Faire un procès d'intention à quelqu'un signifie l'accuser d'intentions répréhensibles que vous ne pouvez pas prouver. Vous lui attribuez des pensées, des plans, des agendas cachés – sans preuves. Juste parce qu'il vous confirme vos propres peurs ou vos propres antipathies.
C'est exactement ce qui se passe maintenant.
La visite du président aux États-Unis au Conseil pour la Paix a été transformée, du jour au lendemain, en une "preuve" de l'abandon des alliances européennes. Sans arguments sérieux. Sans faits concrets. Juste par extrapolation idéologique et réflexe partisan.
C'est une démonstration claire de la manière dont les préférences politiques peuvent annuler la lucidité.
En temps de guerre, le critère central n'est pas le confort idéologique. C'est la sécurité nationale. La Roumanie se trouve à la frontière d'un conflit majeur. Dans ce contexte, l'obligation du président est simple et non négociable : renforcer toutes les garanties de sécurité disponibles. Même lorsque cela implique des dialogues ou des gestes qui ne plaisent pas à tout le monde.

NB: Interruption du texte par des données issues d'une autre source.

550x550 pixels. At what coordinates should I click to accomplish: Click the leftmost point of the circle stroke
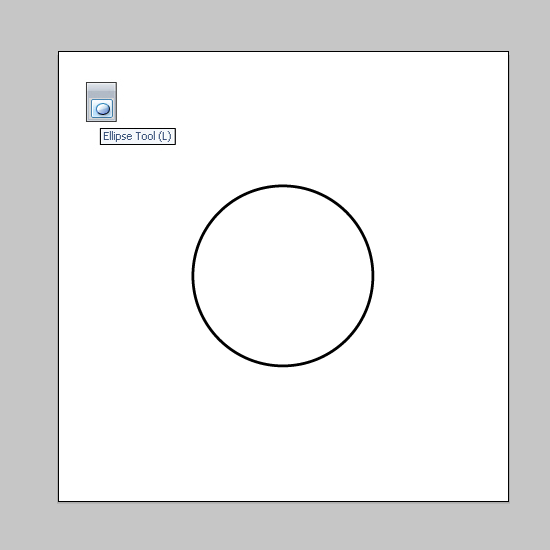pyautogui.click(x=193, y=276)
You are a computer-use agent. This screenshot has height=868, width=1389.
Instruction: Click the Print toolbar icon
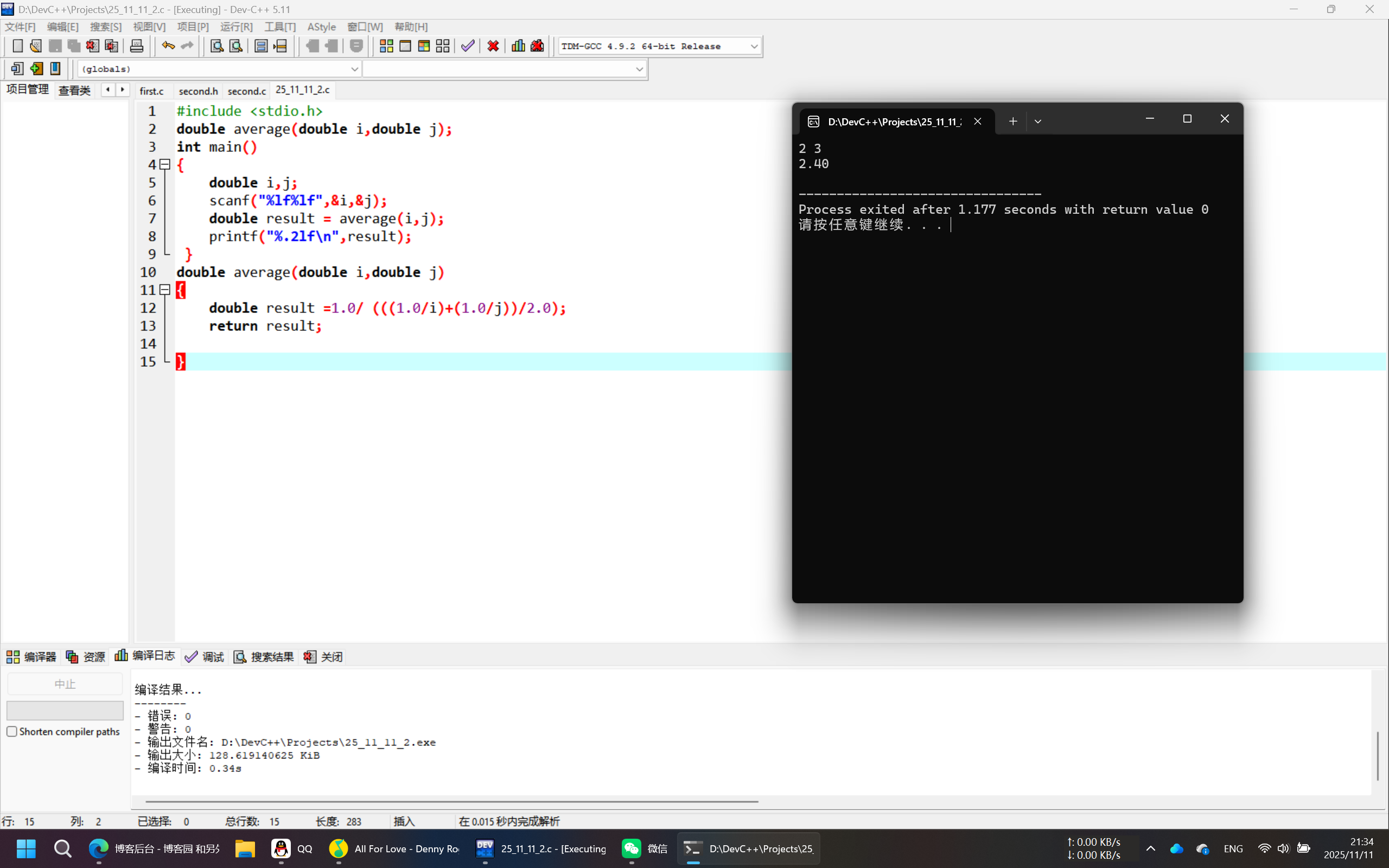pos(137,46)
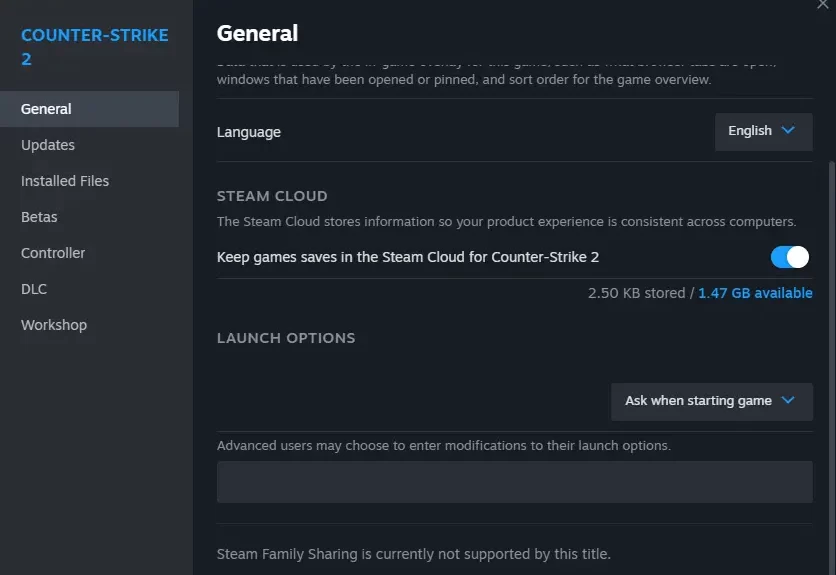Click the chevron arrow beside English
Screen dimensions: 836x575
(x=788, y=130)
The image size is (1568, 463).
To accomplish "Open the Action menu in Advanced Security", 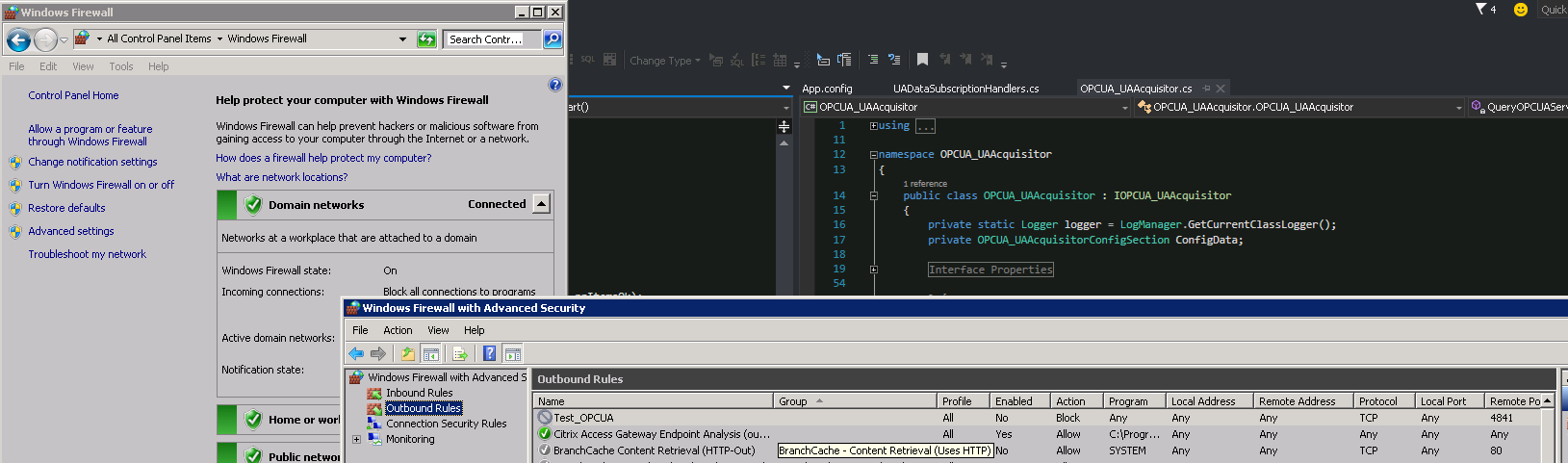I will [x=398, y=330].
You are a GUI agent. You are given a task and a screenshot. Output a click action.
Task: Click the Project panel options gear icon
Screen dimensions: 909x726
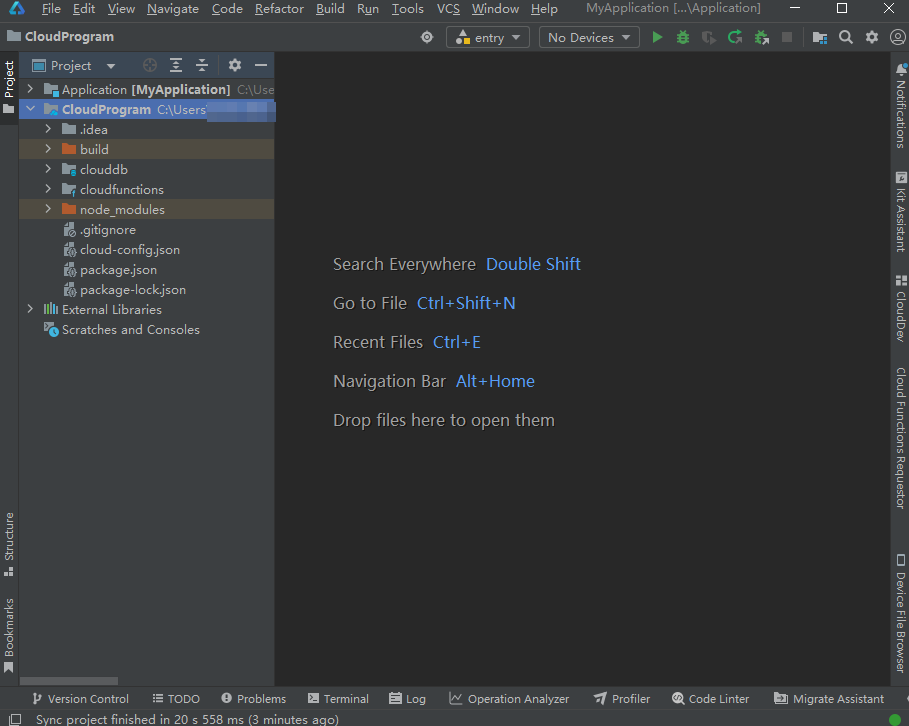[x=235, y=65]
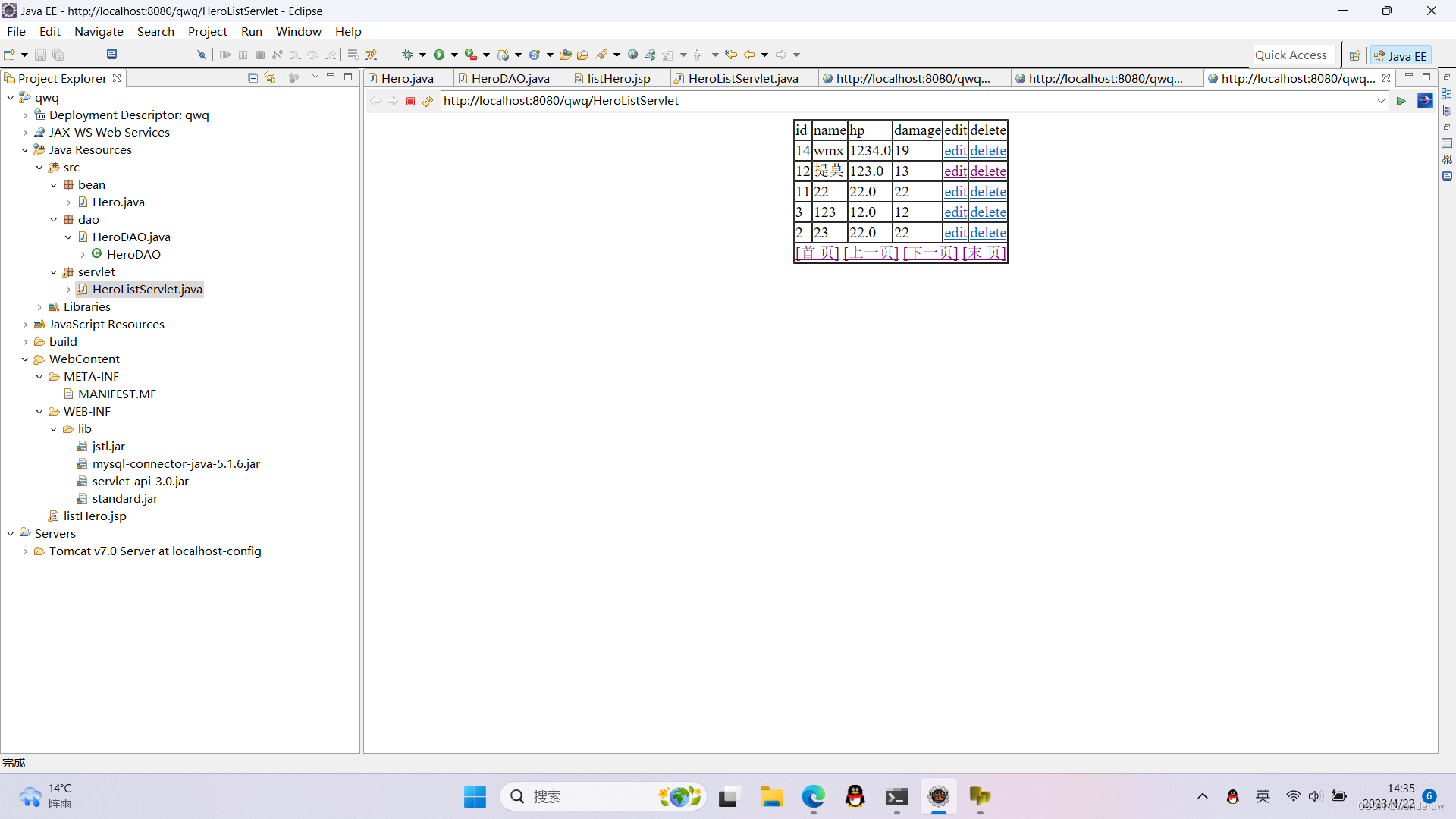Click the [下一页] next page link

click(930, 253)
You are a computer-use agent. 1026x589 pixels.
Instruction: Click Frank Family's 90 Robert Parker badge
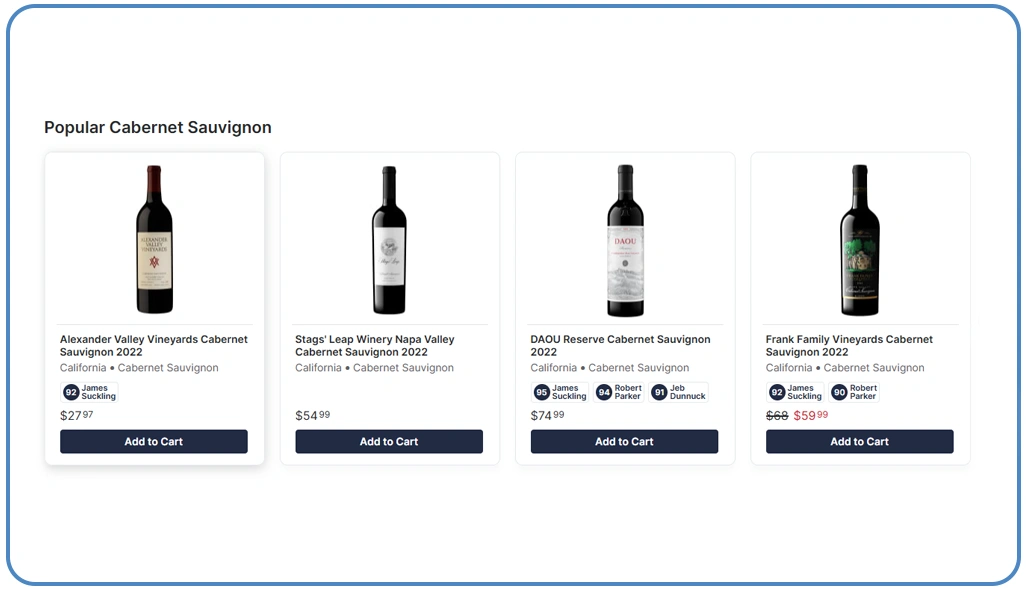855,393
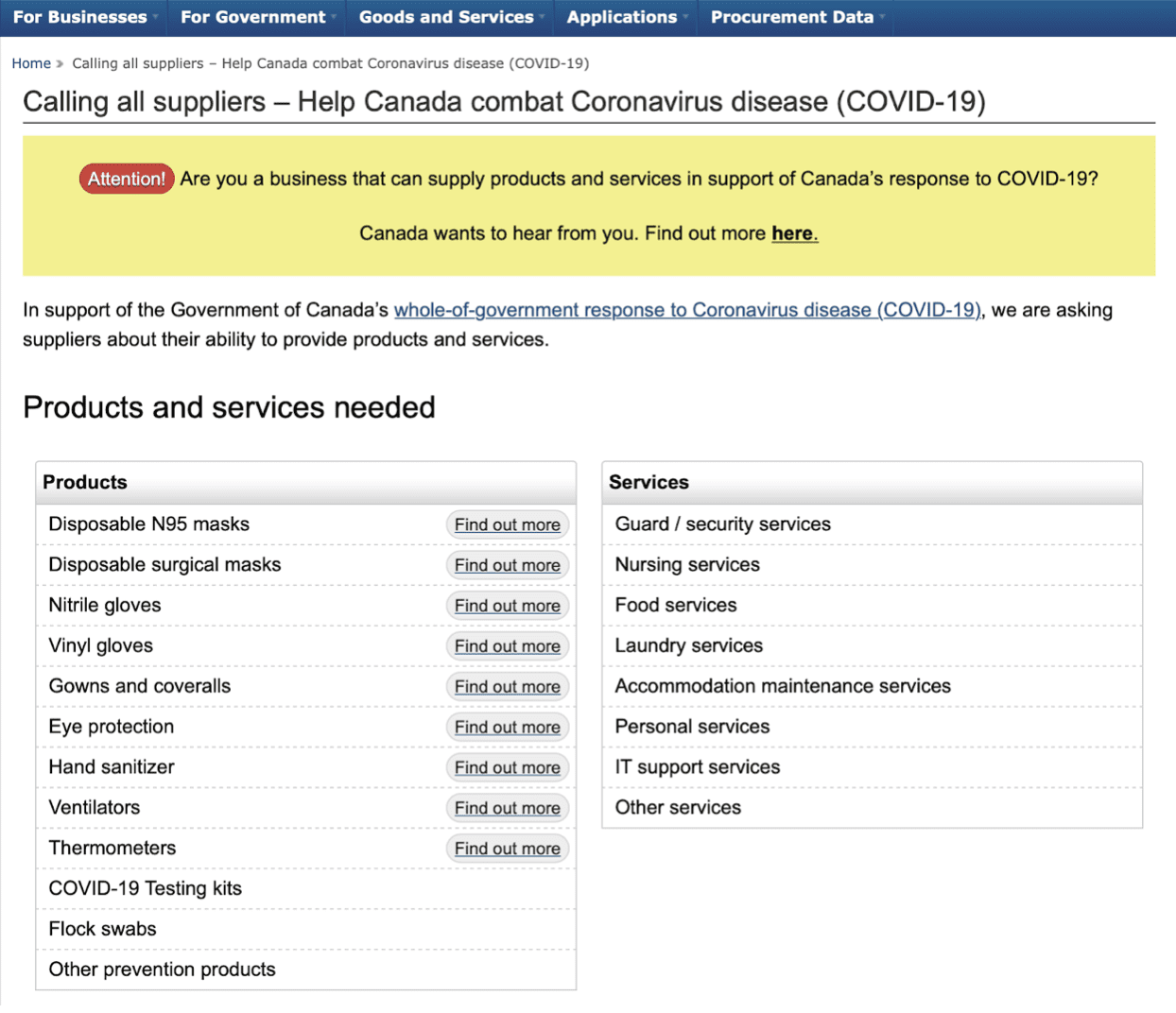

La Roumanie a un partenariat stratégique solide avec les États-Unis. Elle abrite des installations militaires américaines stratégiques. Des milliers d'entreprises américaines opèrent ici. Ce ne sont pas des symboles idéologiques, mais des réalités stratégiques et économiques. Maintenir une relation fonctionnelle avec Washington n'est pas une option sentimentale, mais une nécessité pragmatique.
Est-ce que cela signifie abandonner l'Union Européenne ? En aucun cas. La Roumanie est un État membre de l'UE et une partie intégrante du projet européen. Les deux directions ne sont pas incompatibles. Au contraire, elles se complètent dans notre architecture de sécurité.
Affirmer que toute approche des États-Unis signifierait trahir l'Europe est une simplification dangereuse. Insinuer que "celui qui est avec les Américains maintenant est, en fait, avec Poutine" est une énormité. Et l'hostilité envers les dirigeants politiques américains du moment serait une stupidité historique.
La politique étrangère n'est pas un exercice de loyauté émotionnelle. C'est la gestion de l'intérêt national dans un contexte compliqué, tendu et instable. Et l'intérêt de la Roumanie est clair : stabilité, protection, crédibilité.
La géographie ne change pas. Les vulnérabilités ne disparaissent pas par l'indignation. La résilience d'une nation ne croît pas par l'agitation médiatique.
Nous pouvons avoir des opinions différentes. Nous pouvons critiquer des décisions. Mais remplacer l'analyse par un procès d'intention n'est pas un esprit critique, c'est du bruit et de la subversion.
Et le bruit et l'hystérie ne défendent pas la Roumanie. En revanche, c'est la lucidité et le patriotisme intelligent qui nous défendent.